Task directions →
Where an entry below contains an image, skip the image and reproduce the rest exactly.

Given data →
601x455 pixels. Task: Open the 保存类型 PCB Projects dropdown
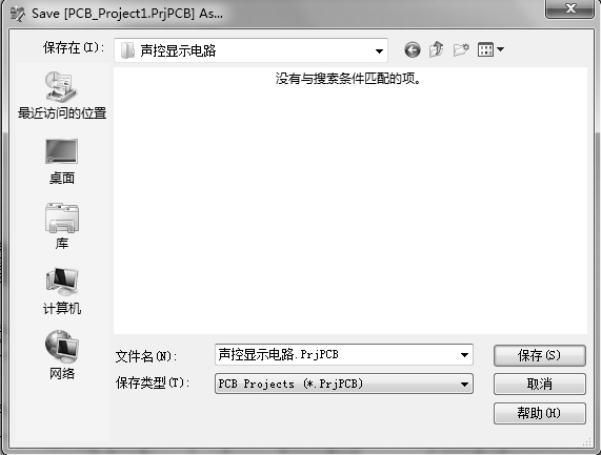[344, 384]
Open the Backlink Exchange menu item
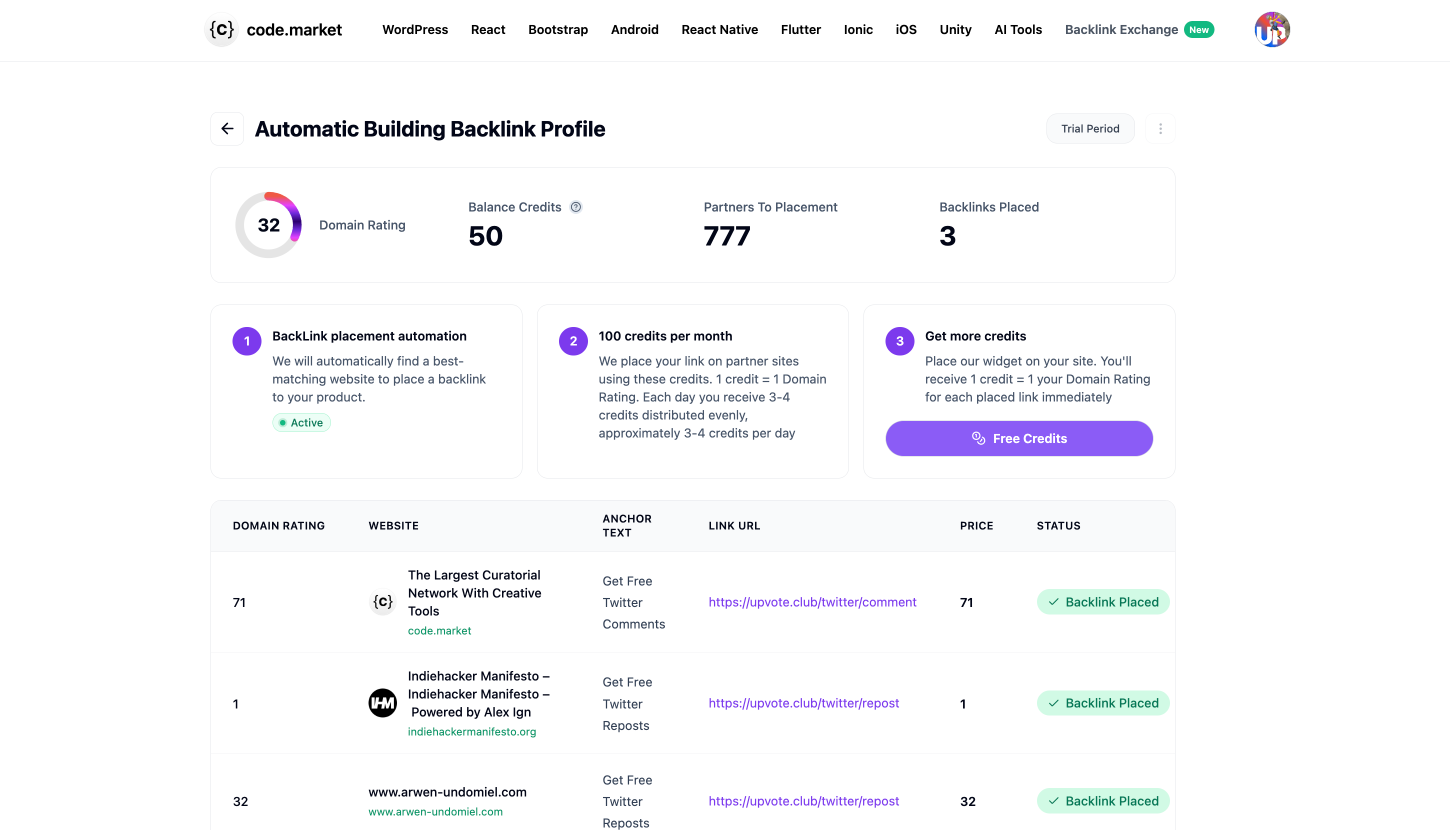The height and width of the screenshot is (830, 1450). (x=1121, y=29)
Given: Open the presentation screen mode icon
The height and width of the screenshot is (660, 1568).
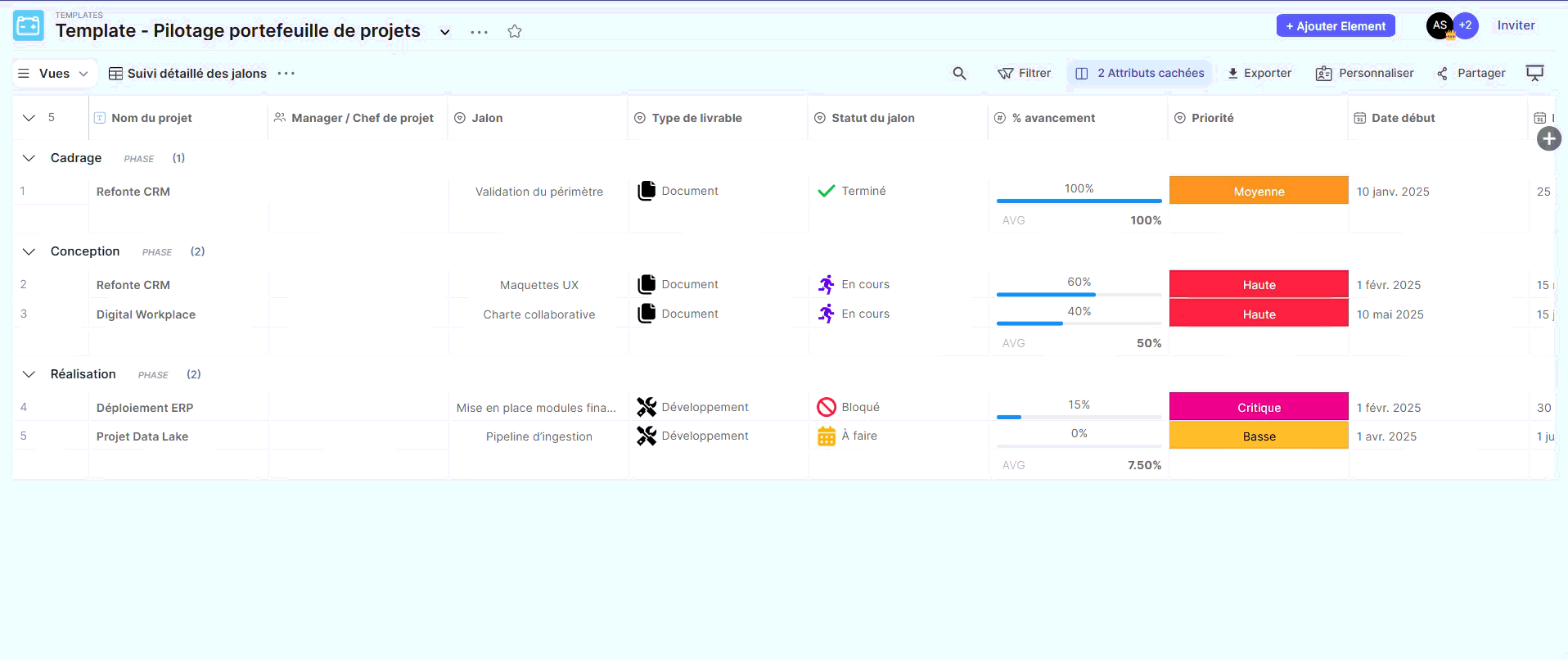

Response to the task →
601x455 pixels. Task: Open the 保存类型 PCB Projects dropdown
[344, 384]
Open the Backlink Exchange menu item
The height and width of the screenshot is (830, 1450). (x=1121, y=29)
Given: Open the presentation screen mode icon
The height and width of the screenshot is (660, 1568).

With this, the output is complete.